Le patron de la Société Générale se veut rassurant sur le marché du crédit privé
Pas de problème ?
Slawomir Krupa se veut plutôt rassurant sur le marché du crédit privé. Ce segment de marché en plein essor depuis la fin de la crise de 2008, qui représente 1.800 milliards de dollars, est confronté à une fuite d'investisseurs à la suite de plusieurs faillites retentissantes d'entreprises, qui ont suscité des inquiétudes croissantes quant à la qualité des prêts et à l'exposition aux sociétés de logiciels, dont les modèles économiques sont menacés par l'essor de l'IA.
"Les nouveaux venus dans le secteur ces dernières années ont commencé à adopter des pratiques moins judicieuses", a déclaré le directeur général de Société Générale lors d'une conférence organisée par Morgan Stanley à Londres. "Dans une certaine mesure, le marché réagit assez rapidement à ces excès et, je pense, est en train de corriger la situation", estime le boss de la banque de la Défense cité par 'Bloomberg'.

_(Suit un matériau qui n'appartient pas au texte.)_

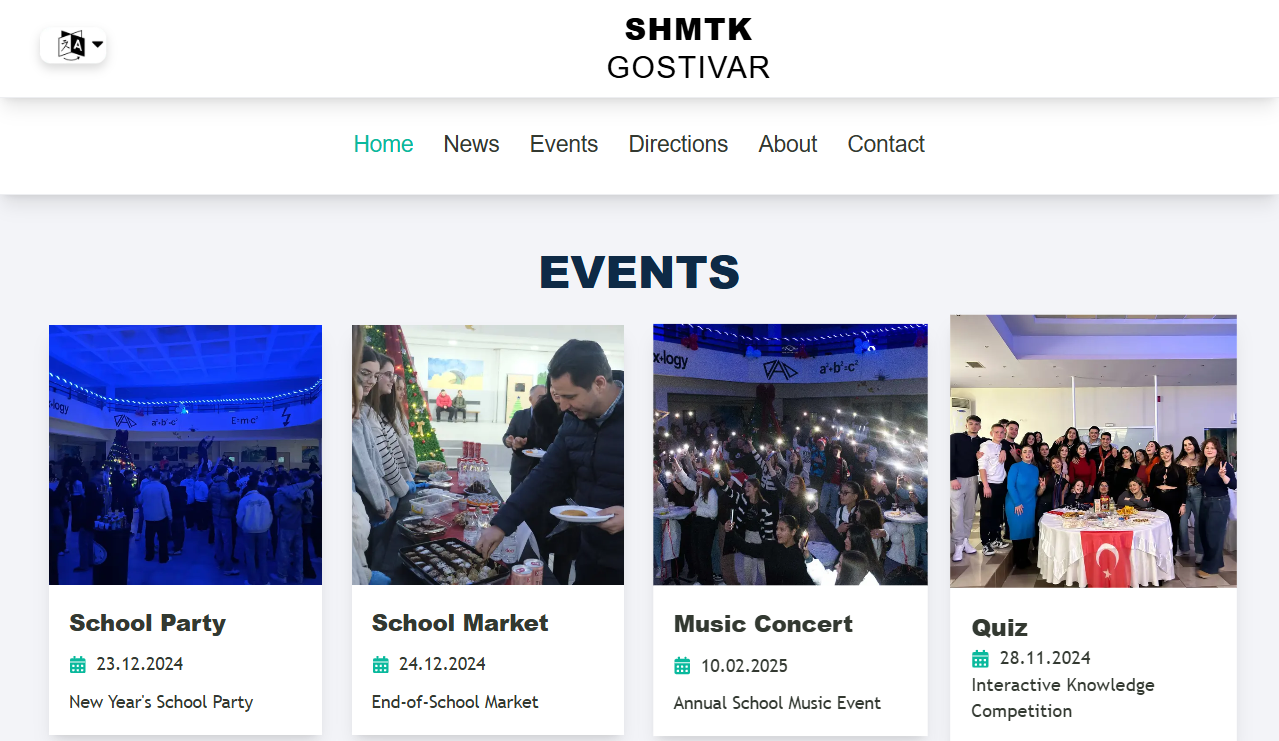Open the News page

pyautogui.click(x=471, y=144)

Face à l'afflux de demande de cash, certains acteurs ont plafonné les rachats de parts de fonds investis dans la dette privée et certaines banques ont même réduit leurs activités. JPMorgan Chase & Co a par exemple limité certains prêts aux fonds de crédit privé après avoir déprécié la valeur de certains prêts dans leurs portefeuilles. "Un processus d'assainissement du marché est en cours", a déclaré le patron de la Société Générale, qui entretient des relations de longue date avec certains acteurs du secteur. "Mais, aujourd'hui, je ne vois aucun problème systémique, sous quelque forme que ce soit".
"Sur l'ensemble des catégories d'actifs, la SocGen est exposée à hauteur de 20 milliards d'euros aux activités plus larges liées aux sponsors financiers, y compris la titrisation", selon S.Krupa. Le crédit privé en représente " une part significative", a-t-il précisé, ajoutant que le portefeuille "est très solide". "Aujourd'hui, le niveau de réévaluation de ces garanties est négligeable", a conclu le dirigeant au sujet des activités de la Société Générale. "Le risque de crédit sur des milliers de noms est marginal".